◆ **The problem**: Copy the stretch of rows from the start through the line containing "pos(515,388)", keeping every line unchanged.

◆ **Entries**:
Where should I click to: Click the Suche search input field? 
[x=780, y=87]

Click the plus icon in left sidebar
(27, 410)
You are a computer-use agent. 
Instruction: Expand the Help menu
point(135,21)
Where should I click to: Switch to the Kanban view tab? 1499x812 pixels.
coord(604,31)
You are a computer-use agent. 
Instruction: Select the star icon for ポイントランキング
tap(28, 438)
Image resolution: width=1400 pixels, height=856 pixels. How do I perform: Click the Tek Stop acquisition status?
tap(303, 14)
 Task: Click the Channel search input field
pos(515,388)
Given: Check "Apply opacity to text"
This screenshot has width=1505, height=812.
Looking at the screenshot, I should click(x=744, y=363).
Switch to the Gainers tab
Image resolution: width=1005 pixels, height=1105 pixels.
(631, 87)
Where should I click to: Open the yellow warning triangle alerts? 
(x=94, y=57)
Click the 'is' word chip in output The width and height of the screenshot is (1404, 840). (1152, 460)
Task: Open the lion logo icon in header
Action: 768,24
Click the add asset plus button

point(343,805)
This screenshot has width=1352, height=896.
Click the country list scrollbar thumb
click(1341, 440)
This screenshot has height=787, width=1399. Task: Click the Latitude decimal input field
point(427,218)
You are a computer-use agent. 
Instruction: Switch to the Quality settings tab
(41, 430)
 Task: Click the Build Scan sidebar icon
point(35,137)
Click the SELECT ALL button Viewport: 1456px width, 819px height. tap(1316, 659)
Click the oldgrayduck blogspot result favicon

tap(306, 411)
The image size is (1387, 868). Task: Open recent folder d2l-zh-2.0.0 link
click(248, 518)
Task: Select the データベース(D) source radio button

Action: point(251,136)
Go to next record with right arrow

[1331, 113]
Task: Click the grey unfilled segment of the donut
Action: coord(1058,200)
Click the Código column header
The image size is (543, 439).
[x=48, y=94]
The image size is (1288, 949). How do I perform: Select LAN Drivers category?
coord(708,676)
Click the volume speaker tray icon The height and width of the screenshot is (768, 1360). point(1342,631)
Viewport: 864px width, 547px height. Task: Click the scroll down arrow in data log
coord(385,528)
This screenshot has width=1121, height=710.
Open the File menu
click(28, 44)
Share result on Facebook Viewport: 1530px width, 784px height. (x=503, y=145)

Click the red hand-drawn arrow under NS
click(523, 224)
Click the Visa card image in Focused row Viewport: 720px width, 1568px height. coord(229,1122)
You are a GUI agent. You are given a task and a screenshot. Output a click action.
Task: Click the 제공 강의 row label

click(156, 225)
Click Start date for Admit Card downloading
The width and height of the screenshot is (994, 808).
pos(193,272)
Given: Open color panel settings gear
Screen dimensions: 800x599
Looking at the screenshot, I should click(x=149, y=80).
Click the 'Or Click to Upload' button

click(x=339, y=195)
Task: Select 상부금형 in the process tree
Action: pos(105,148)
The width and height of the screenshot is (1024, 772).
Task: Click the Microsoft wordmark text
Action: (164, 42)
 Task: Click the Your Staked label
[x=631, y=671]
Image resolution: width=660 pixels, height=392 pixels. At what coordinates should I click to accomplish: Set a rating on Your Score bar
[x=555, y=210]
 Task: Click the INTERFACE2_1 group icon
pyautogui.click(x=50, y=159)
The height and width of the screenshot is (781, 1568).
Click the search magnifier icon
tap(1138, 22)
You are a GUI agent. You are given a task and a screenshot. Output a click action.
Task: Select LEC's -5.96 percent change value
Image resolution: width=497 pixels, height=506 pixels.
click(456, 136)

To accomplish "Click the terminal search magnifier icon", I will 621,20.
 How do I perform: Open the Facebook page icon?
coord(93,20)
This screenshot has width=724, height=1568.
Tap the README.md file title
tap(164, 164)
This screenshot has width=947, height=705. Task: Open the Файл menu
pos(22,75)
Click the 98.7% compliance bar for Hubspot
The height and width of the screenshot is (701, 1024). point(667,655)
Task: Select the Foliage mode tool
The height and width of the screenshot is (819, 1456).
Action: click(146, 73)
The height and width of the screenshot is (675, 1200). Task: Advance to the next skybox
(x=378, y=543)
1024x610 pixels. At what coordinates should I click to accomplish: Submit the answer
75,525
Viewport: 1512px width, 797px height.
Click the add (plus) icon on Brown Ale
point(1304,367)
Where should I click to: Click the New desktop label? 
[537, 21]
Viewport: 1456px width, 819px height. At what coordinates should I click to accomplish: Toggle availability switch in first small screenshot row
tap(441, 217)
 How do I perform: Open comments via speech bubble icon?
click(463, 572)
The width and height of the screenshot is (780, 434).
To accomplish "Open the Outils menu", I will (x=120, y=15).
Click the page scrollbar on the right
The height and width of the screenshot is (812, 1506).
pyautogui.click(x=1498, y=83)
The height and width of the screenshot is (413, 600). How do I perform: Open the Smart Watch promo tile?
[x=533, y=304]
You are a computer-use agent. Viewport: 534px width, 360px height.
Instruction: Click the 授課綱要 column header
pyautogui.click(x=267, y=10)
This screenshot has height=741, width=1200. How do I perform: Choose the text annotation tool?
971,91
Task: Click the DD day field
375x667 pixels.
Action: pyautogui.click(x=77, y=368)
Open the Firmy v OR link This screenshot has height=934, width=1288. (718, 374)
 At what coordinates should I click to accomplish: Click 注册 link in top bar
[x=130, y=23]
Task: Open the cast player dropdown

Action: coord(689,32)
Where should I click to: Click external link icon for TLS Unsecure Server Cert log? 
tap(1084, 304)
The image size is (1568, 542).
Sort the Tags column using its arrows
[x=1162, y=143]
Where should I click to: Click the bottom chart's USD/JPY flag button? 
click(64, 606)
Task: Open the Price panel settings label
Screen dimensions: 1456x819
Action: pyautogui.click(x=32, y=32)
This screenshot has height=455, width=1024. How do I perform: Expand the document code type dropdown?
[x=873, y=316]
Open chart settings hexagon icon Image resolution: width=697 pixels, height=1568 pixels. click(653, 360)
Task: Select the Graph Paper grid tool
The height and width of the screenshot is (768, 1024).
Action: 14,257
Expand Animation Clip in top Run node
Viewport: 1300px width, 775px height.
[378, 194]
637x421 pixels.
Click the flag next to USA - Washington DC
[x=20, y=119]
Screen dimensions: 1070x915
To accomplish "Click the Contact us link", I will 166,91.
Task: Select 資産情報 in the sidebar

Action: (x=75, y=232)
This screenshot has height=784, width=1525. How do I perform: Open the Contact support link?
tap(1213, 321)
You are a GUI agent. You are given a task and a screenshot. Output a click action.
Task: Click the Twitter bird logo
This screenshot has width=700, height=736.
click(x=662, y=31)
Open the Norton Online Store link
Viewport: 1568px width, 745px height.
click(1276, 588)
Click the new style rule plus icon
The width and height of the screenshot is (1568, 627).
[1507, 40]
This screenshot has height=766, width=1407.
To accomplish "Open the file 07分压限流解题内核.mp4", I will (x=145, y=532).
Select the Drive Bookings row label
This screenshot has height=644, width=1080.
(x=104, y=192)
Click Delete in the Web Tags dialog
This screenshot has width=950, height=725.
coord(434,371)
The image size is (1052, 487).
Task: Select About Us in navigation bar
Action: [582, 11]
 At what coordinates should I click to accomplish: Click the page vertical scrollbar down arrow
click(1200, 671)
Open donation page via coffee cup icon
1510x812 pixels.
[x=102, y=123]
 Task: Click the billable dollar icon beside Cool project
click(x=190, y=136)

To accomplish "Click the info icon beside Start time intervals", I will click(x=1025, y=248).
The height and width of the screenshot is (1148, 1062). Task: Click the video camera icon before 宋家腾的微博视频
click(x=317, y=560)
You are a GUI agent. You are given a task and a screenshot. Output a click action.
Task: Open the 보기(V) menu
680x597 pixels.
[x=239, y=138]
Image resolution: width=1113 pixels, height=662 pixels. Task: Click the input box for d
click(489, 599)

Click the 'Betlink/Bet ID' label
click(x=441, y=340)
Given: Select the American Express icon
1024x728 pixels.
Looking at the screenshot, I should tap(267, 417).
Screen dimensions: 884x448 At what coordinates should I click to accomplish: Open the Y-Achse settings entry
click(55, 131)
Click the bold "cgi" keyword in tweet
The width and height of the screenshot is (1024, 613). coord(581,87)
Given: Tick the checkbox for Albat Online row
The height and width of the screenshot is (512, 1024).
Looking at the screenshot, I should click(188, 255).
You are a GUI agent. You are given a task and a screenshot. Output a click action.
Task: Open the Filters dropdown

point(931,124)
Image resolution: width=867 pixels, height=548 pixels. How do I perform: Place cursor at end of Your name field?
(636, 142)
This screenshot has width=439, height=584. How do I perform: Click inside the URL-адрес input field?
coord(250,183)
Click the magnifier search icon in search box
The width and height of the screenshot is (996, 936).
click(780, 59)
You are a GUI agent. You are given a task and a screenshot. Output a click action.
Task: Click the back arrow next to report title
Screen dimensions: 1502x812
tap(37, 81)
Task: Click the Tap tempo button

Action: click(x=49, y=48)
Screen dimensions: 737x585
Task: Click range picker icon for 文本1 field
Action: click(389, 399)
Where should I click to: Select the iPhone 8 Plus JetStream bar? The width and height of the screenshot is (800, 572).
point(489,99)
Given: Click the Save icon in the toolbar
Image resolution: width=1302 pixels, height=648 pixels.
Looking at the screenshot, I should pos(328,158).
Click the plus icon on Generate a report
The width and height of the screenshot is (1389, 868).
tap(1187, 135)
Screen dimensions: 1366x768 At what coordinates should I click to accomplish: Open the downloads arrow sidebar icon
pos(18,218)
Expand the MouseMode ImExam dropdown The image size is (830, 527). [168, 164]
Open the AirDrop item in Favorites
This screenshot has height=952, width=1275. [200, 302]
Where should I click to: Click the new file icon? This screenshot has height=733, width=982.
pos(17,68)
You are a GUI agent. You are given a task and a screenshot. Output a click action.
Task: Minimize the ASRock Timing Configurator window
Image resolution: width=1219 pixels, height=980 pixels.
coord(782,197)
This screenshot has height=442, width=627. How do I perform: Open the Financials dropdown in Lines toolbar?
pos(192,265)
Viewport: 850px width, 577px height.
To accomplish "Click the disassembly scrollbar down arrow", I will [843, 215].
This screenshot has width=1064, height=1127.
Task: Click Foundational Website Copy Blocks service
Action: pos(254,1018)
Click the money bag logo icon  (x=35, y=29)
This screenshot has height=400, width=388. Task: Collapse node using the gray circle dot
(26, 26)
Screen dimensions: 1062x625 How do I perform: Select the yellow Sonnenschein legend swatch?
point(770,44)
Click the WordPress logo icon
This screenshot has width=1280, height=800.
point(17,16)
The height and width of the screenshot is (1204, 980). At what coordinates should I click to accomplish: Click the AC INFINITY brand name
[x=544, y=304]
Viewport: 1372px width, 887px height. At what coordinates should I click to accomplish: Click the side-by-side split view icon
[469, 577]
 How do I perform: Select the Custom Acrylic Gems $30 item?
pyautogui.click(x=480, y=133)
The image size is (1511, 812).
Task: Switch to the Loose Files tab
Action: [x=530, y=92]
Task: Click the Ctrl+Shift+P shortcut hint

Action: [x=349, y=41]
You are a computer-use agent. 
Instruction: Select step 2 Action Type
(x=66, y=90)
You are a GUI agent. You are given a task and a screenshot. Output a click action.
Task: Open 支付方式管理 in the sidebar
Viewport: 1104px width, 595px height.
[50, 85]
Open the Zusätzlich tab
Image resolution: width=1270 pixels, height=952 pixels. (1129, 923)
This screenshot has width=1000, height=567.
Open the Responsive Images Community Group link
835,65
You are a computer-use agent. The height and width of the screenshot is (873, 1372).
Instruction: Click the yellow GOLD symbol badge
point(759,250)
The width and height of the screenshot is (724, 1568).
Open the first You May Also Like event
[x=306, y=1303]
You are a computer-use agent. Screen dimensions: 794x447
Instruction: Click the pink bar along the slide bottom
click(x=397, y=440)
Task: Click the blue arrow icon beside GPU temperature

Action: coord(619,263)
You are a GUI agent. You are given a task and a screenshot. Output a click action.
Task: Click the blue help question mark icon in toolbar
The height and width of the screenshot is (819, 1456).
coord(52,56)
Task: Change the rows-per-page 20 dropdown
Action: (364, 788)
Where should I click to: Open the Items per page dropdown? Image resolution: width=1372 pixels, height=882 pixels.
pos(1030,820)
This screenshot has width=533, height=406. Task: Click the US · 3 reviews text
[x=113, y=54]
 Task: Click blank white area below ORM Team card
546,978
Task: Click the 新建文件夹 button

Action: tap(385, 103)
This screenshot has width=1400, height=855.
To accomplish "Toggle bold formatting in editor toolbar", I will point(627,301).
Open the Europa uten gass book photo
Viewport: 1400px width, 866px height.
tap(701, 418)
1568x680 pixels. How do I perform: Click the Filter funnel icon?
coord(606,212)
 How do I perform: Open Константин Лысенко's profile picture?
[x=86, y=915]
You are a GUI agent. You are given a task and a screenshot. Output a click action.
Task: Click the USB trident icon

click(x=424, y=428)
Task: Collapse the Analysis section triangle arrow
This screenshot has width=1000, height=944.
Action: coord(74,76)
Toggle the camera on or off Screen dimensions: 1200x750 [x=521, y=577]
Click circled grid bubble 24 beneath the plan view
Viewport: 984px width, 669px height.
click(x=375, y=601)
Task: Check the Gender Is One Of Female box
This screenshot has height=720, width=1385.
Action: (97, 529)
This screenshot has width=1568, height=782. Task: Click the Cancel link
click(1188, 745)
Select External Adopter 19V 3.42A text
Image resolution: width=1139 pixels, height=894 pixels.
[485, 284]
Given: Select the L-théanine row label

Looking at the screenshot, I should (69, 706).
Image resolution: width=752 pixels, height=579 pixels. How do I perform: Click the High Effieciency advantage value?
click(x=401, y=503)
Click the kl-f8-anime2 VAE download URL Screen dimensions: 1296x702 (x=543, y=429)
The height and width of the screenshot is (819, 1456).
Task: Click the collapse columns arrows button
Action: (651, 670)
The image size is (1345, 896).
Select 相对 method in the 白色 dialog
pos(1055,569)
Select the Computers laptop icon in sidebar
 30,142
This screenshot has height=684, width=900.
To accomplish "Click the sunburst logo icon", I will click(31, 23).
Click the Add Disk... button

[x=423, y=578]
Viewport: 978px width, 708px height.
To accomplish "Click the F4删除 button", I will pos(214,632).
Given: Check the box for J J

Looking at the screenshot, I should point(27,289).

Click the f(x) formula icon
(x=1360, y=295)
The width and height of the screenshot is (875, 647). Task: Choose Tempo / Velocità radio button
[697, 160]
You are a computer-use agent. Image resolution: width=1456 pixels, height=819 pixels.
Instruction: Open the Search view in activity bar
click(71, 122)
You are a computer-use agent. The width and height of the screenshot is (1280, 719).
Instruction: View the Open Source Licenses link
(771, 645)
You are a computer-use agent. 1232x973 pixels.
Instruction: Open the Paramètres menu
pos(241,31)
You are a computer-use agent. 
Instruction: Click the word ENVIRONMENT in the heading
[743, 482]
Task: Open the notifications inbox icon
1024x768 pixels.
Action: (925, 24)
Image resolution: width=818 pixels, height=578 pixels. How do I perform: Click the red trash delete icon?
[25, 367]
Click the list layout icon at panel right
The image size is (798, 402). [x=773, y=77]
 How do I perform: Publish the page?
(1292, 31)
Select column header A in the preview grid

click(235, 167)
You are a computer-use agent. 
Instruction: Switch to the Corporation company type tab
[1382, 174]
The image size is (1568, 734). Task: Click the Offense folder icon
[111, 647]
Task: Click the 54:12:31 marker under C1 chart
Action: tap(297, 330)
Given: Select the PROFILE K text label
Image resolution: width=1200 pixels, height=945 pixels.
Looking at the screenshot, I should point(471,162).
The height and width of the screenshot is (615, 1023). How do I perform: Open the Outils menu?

◆ **Full answer**:
Where should I click to: Click the Suche search input field? 
[x=780, y=87]

Click the plus icon in left sidebar
(27, 410)
You are a computer-use agent. 
Instruction: Expand the Help menu
point(135,21)
Where should I click to: Switch to the Kanban view tab? 1499x812 pixels.
coord(604,31)
You are a computer-use agent. 
Instruction: Select the star icon for ポイントランキング
tap(28, 438)
Image resolution: width=1400 pixels, height=856 pixels. How do I perform: Click the Tek Stop acquisition status?
tap(303, 14)
 Task: Click the Channel search input field
pos(515,388)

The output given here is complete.